» Work instruction A
In the PostgreSQL join planning text, which run-time parameter sets the point at which the planner switches from exhaustive search to genetic search?
» Work instruction B
Continue the text on PostgreSQL join planning from where it stops.

___ Document segment ___

Beginning with PostgreSQL 7.1 it has been possible
to control the query planner to some extent by using the explicit JOIN
syntax. To see why this matters, we first need some background.
In a simple join query, such as
SELECT * FROM a, b, c WHERE a.id = b.id AND b.ref = c.id;
the planner is free to join the given tables in any order. For
example, it could generate a query plan that joins A to B, using
the WHERE condition a.id = b.id, and then
joins C to this joined table, using the other WHERE
condition. Or it could join B to C and then join A to that result.
Or it could join A to C and then join them with B --- but that
would be inefficient, since the full Cartesian product of A and C
would have to be formed, there being no applicable condition in the
WHERE clause to allow optimization of the join. (All
joins in the PostgreSQL executor happen
between two input tables, so it's necessary to build up the result
in one or another of these fashions.) The important point is that
these different join possibilities give semantically equivalent
results but may have hugely different execution costs. Therefore,
the planner will explore all of them to try to find the most
efficient query plan.
When a query only involves two or three tables, there aren't many join
orders to worry about. But the number of possible join orders grows
exponentially as the number of tables expands. Beyond ten or so input
tables it's no longer practical to do an exhaustive search of all the
possibilities, and even for six or seven tables planning may take an
annoyingly long time. When there are too many input tables, the
PostgreSQL planner will switch from exhaustive
search to a genetic probabilistic search
through a limited number of possibilities. (The switch-over threshold is
set by the GEQO_THRESHOLD run-time
parameter described in the PostgreSQL 7.3 Administrator's Guide.)
The genetic search takes less time, but it won't
necessarily find the best possible plan.
When the query involves outer joins, the planner has much less freedom
than it does for plain (inner) joins. For example, consider
SELECT * FROM a LEFT JOIN (b JOIN c ON (b.ref = c.id)) ON (a.id = b.id);
Although this query's restrictions are superficially similar to the
previous example, the semantics are different because a row must be
emitted for each row of A that has no matching row in the join of B and C.
Therefore the planner has no choice of join order here: it must join
B to C and then join A to that result. Accordingly, this query takes
less time to plan than the previous query.

___ Data section ___

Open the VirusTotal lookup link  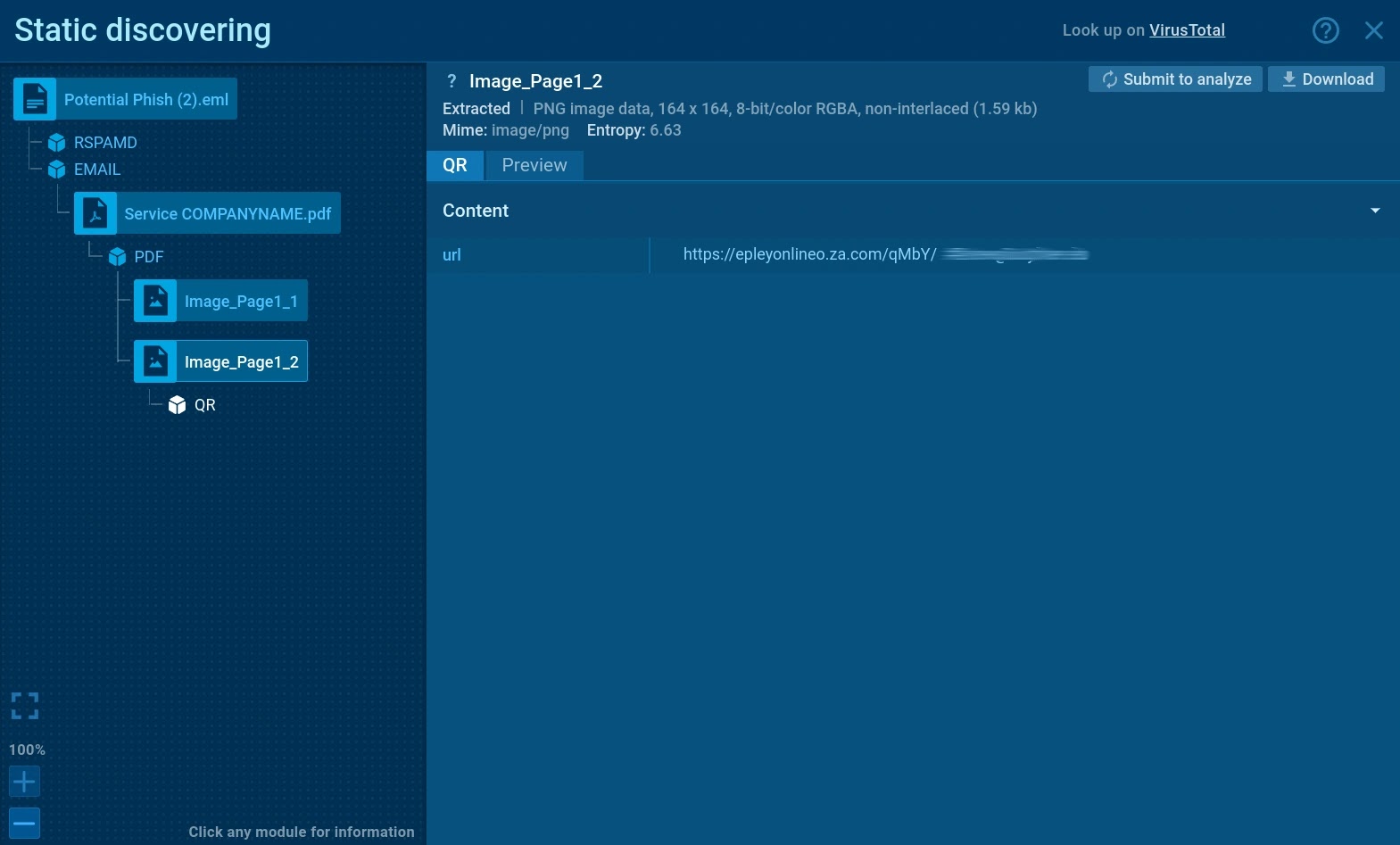pyautogui.click(x=1187, y=30)
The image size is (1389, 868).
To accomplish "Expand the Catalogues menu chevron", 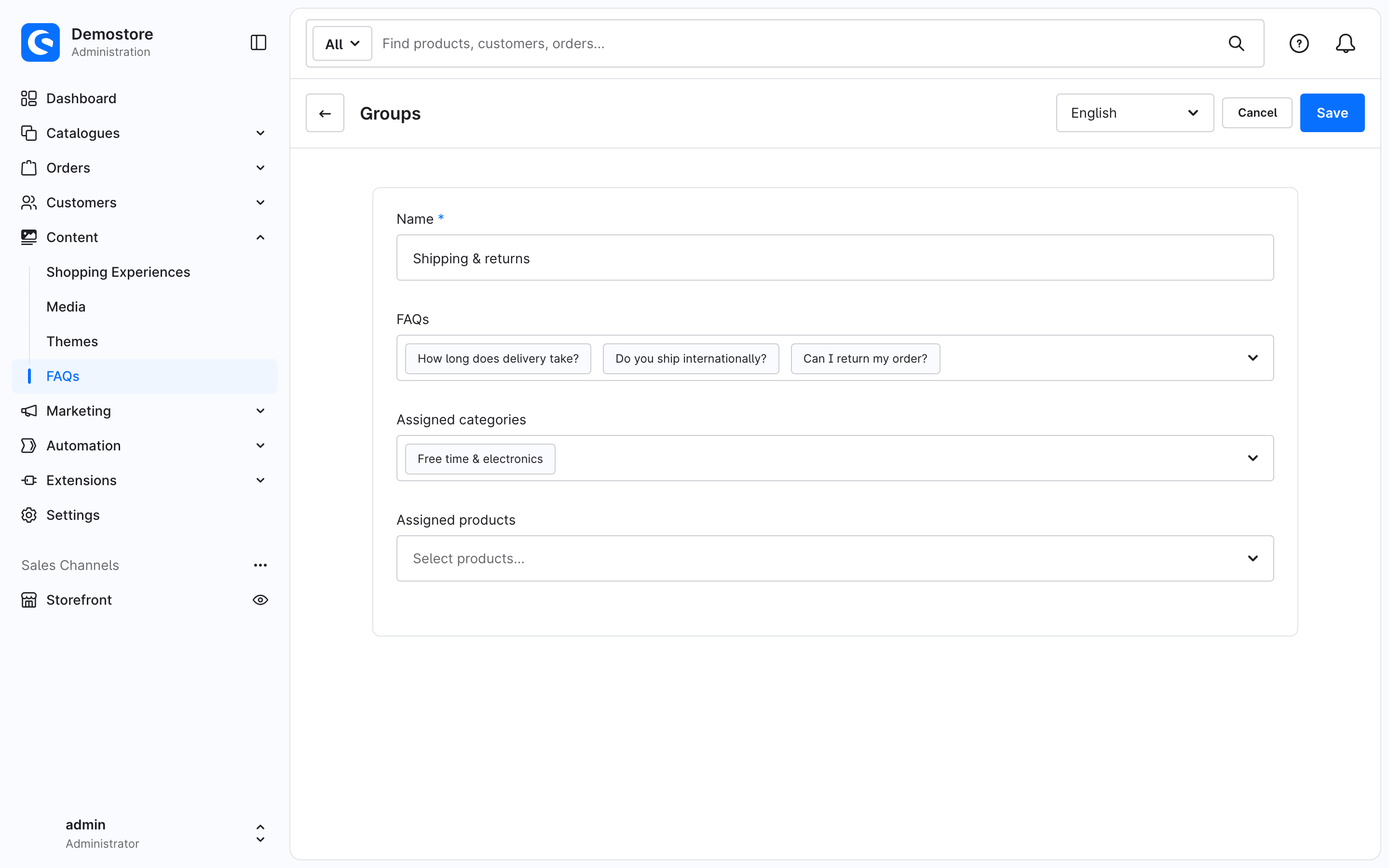I will point(260,133).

___

» Written response A
GEQO_THRESHOLD

» Written response B
The PostgreSQL query planner treats all
explicit JOIN syntaxes as constraining the join order, even though
it is not logically necessary to make such a constraint for inner
joins. Therefore, although all of these queries give the same result:
SELECT * FROM a, b, c WHERE a.id = b.id AND b.ref = c.id;
SELECT * FROM a CROSS JOIN b CROSS JOIN c WHERE a.id = b.id AND b.ref = c.id;
SELECT * FROM a JOIN (b JOIN c ON (b.ref = c.id)) ON (a.id = b.id);
but the second and third take less time to plan than the first. This effect
is not worth worrying about for only three tables, but it can be a
lifesaver with many tables.
You do not need to constrain the join order completely in order to
cut search time, because it's OK to use JOIN operators in a plain
FROM list. For example,
SELECT * FROM a CROSS JOIN b, c, d, e WHERE ...;
forces the planner to join A to B before joining them to other tables,
but doesn't constrain its choices otherwise. In this example, the
number of possible join orders is reduced by a factor of 5.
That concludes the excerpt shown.